Saturday, September 21, 2013

See Your Folks

Have you heard of seeyourfolks.com? You go to the site, enter a few snippets of information about your parents ages and how often you see them, and it lets you know how many more times you'll see them before they die. Wahhh!  I still don't know the answer since I never pressed enter because I really can't handle seeing the result. But based on Tate seeing us with a frequency of "every day" (presumably forever, but that jibes well with my plan to move into his dorm room), he will see Brad and me over 12,000 more times. Not bad, considering we are older parents.


Anyway, the site did get me thinking about how I really don't see my parents enough. They are both in their 70s now, and we make it home a few times a year and they make it here a couple times (if that), but that's about it. So when my Mom mentioned that she had never really seen New York City except for a quick trip through as a teenager and that she'd really like to go for her 70th birthday I decided it was a great opportunity to spend more time together.

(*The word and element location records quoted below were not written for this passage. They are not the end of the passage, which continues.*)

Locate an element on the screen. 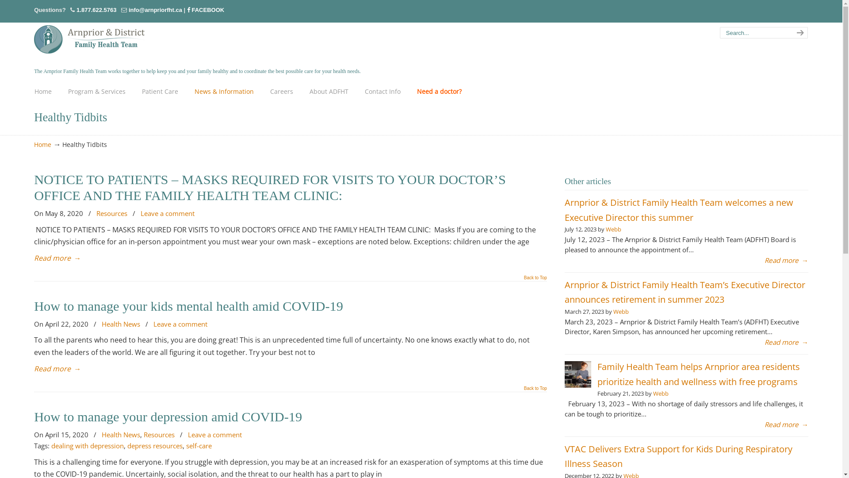 This screenshot has height=478, width=849. 'Patient Care' is located at coordinates (133, 92).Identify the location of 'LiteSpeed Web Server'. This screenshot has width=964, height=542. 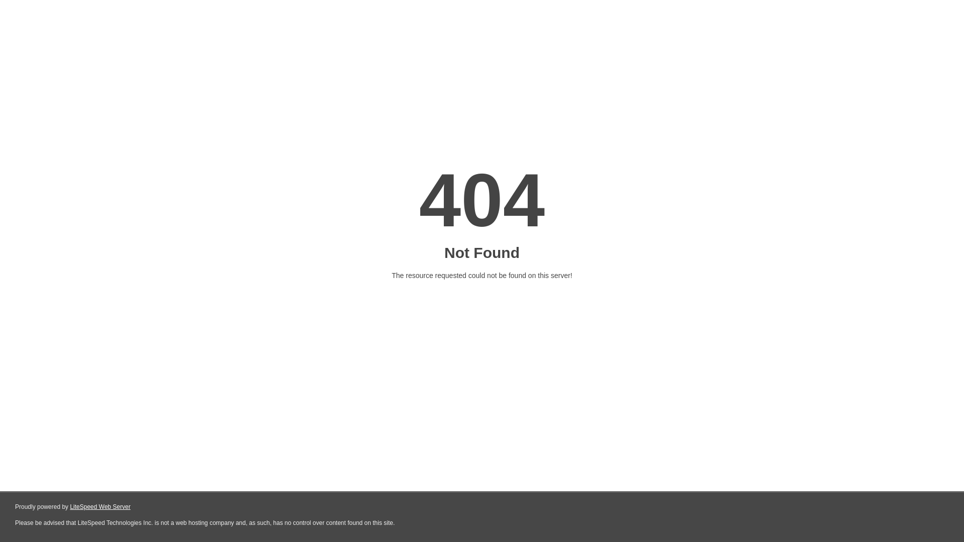
(100, 507).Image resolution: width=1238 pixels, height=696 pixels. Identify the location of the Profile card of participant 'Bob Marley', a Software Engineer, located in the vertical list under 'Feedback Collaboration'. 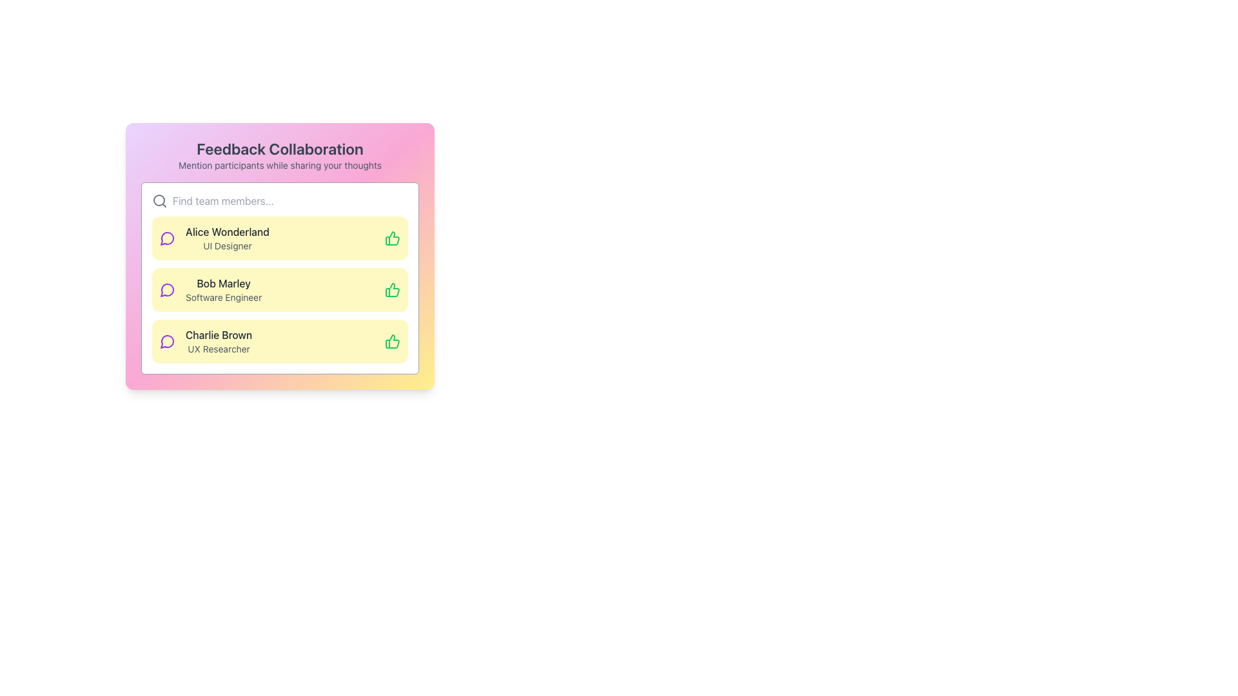
(279, 290).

I was determined to keep my unknown seeyourfolks.com number in mind and not revert back to my surly teenaged ways as I often do when I spend a lot of time with my parents, but there may have been an eye-roll or two on this trip. Since my Mom is awesome she continued to love me anyway.

This was the first time I did the full-on tourist thing in NYC, and I have to say it was a great time.


 #1 on my Mom's NYC bucket list: the observation deck at Rockefeller Plaza.
  

  Another highlight: a pedicab tour through Central Park.

This is a picture my Mom made me take with our lovely waitress (because she was nice and "looks like she enjoys her job") right after she had to apologetically decline my credit card for no apparent reason while we were having dinner with a cousin my Mom hadn't seen in over 50 years. Awkward. After Citibank assured me all was fine, the card stopped working again when we were attempting to use it at a credit-only subway entrance. I was very surprised that New Yorkers forming a line behind us (at rush hour) weren't more angry. I think that New Yorkers may have gotten a bum rap.
 
 I don't have many words for our visit to the 9-11 Memorial. I expected it to be too sad. Or too commercialized (the gift shop kind of did kind of throw me a bit), or too something. But we went at dusk and found it to be a very calm, serene, and respectful tribute.


So if the seeyourfolks.com site didn't remind me of how fleeting our time with loved ones can be the 9-11 Memorial definitely did. I'm really glad my Mom and I had the chance to take this trip together and make some memories, and all that corny stuff.